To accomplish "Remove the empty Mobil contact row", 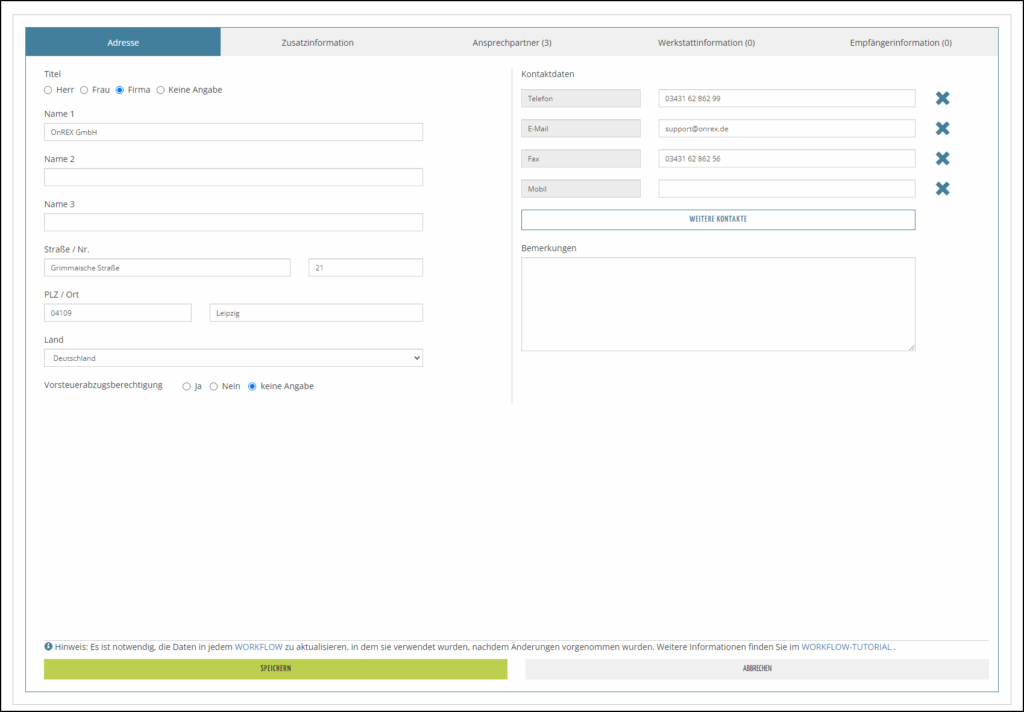I will point(942,188).
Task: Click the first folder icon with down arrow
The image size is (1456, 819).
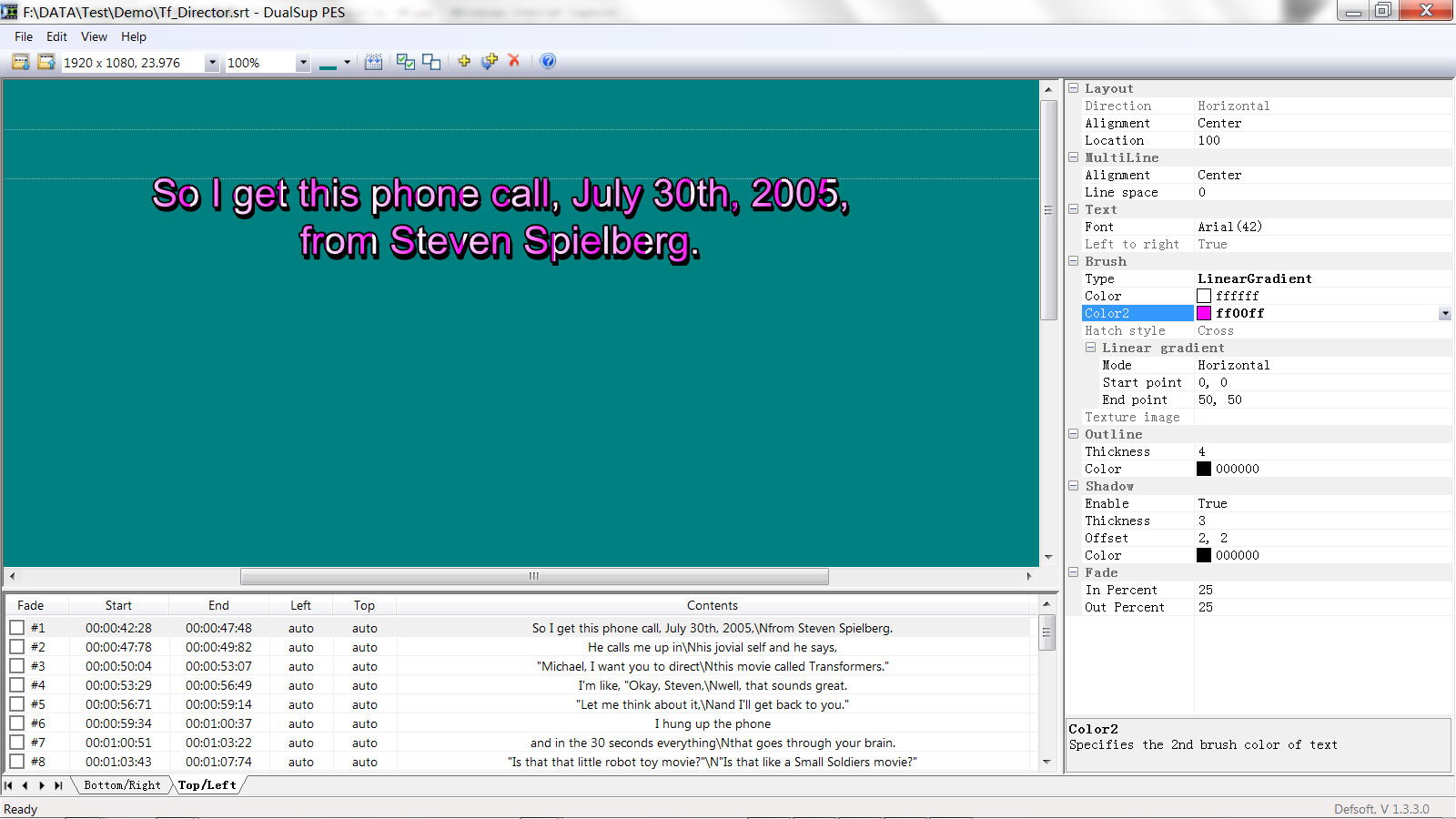Action: 21,62
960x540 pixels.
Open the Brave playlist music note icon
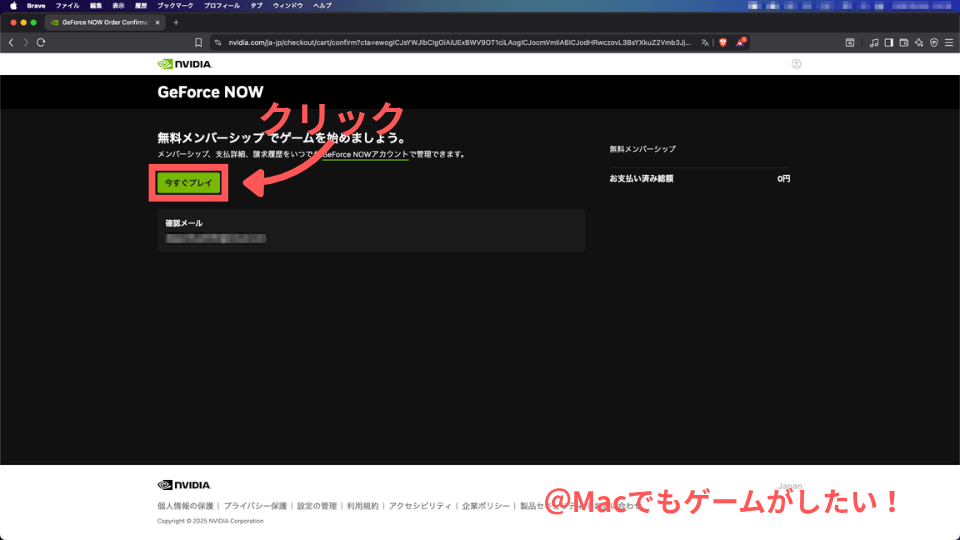(874, 42)
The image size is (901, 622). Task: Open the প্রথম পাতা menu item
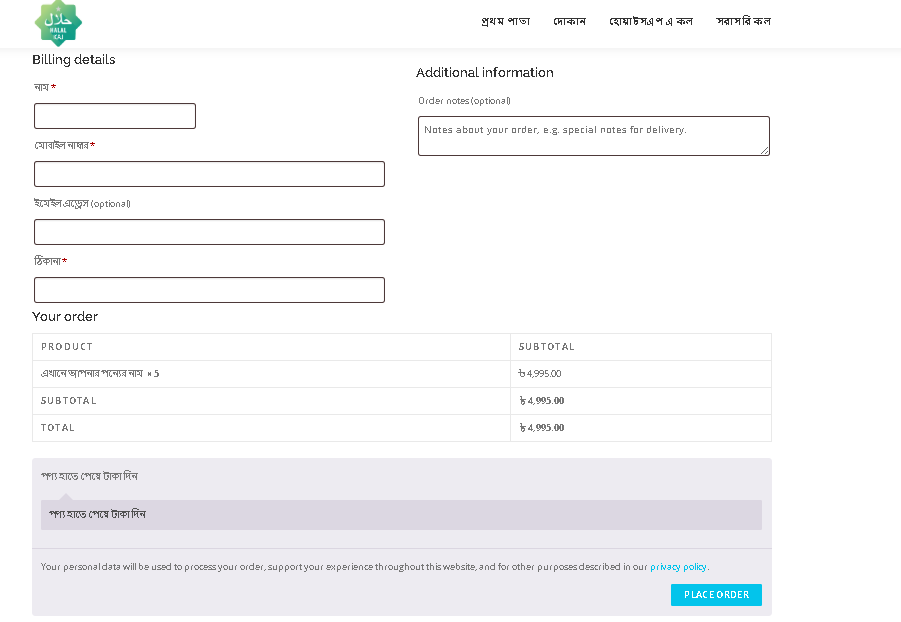(x=505, y=21)
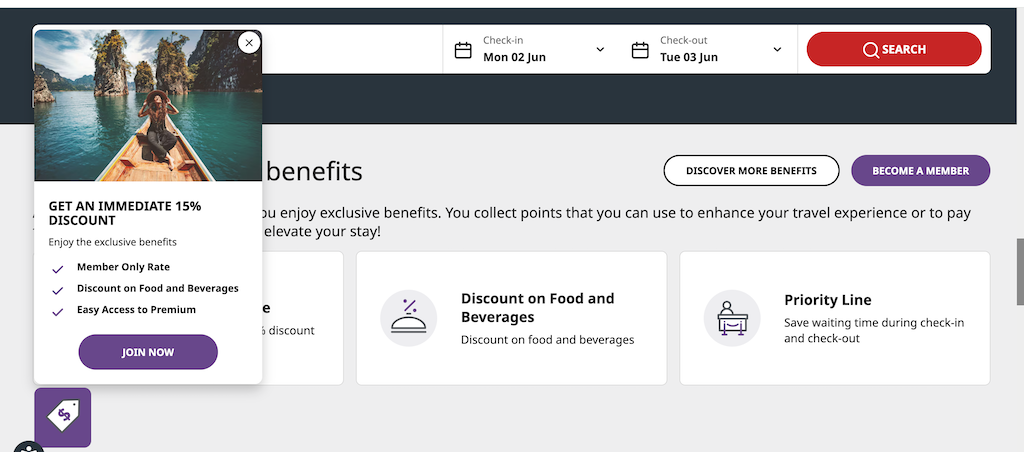Open the Priority Line benefit card

pyautogui.click(x=835, y=318)
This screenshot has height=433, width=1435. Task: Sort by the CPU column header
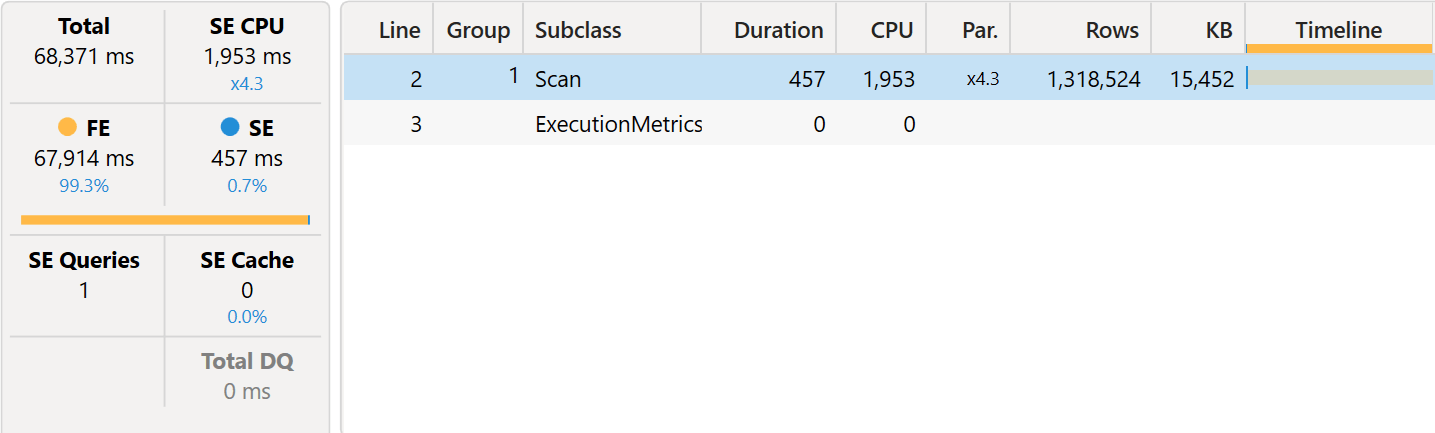click(x=881, y=29)
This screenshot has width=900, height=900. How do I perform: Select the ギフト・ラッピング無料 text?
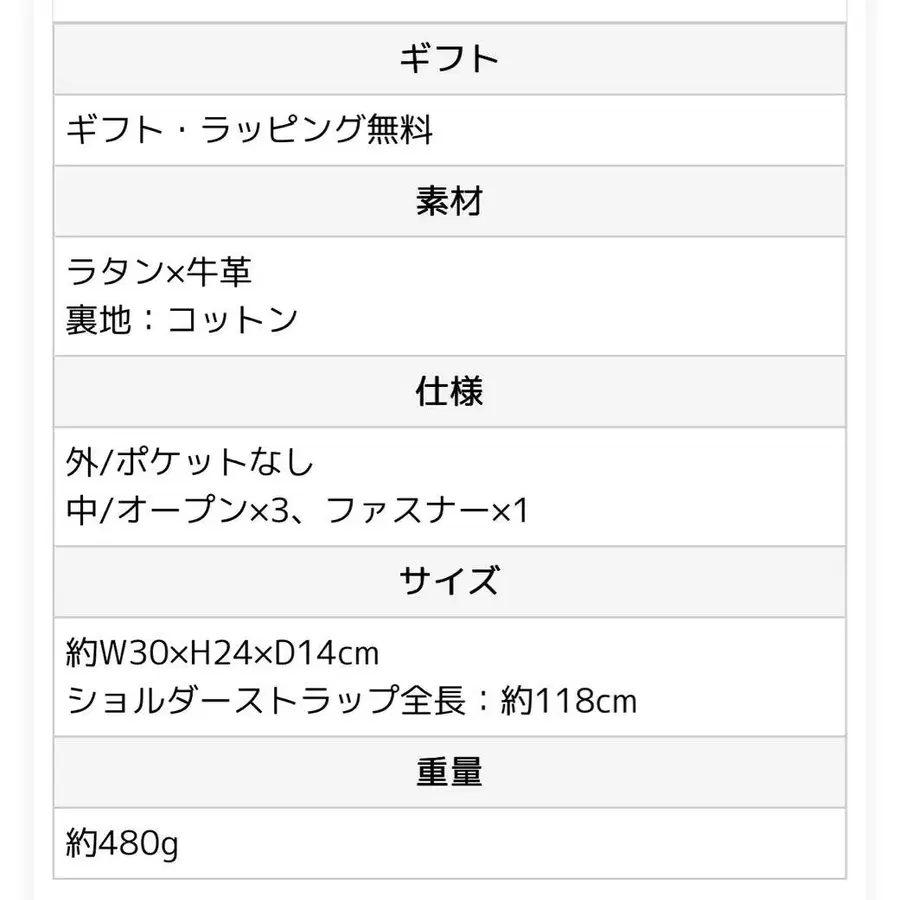(x=249, y=130)
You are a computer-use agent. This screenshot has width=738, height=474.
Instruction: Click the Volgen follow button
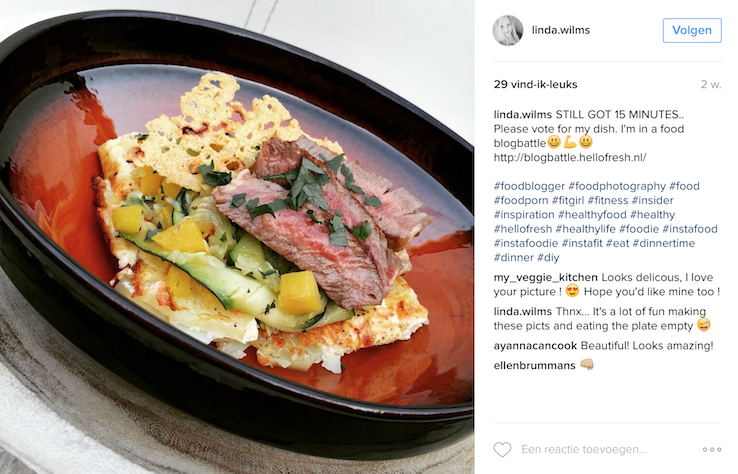[x=692, y=30]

What is being asked:
Starting at the line containing "The image size is (1456, 819)." and finishing at the line containing "You are a computer-use", return those lines exactly as they appear above, without the pictures.

Answer for this exercise:
The image size is (1456, 819).
Action: 21,62
960x540 pixels.
Open the Brave playlist music note icon
(874, 42)
The image size is (901, 622). Task: Open the প্রথম পাতা menu item
(x=505, y=21)
Open the Priority Line benefit card

pyautogui.click(x=835, y=318)
This screenshot has height=433, width=1435. Task: Sort by the CPU column header
click(x=881, y=29)
This screenshot has width=900, height=900. How do I perform: Select the ギフト・ラッピング無料 text?
(x=249, y=130)
You are a computer-use agent. This screenshot has width=738, height=474.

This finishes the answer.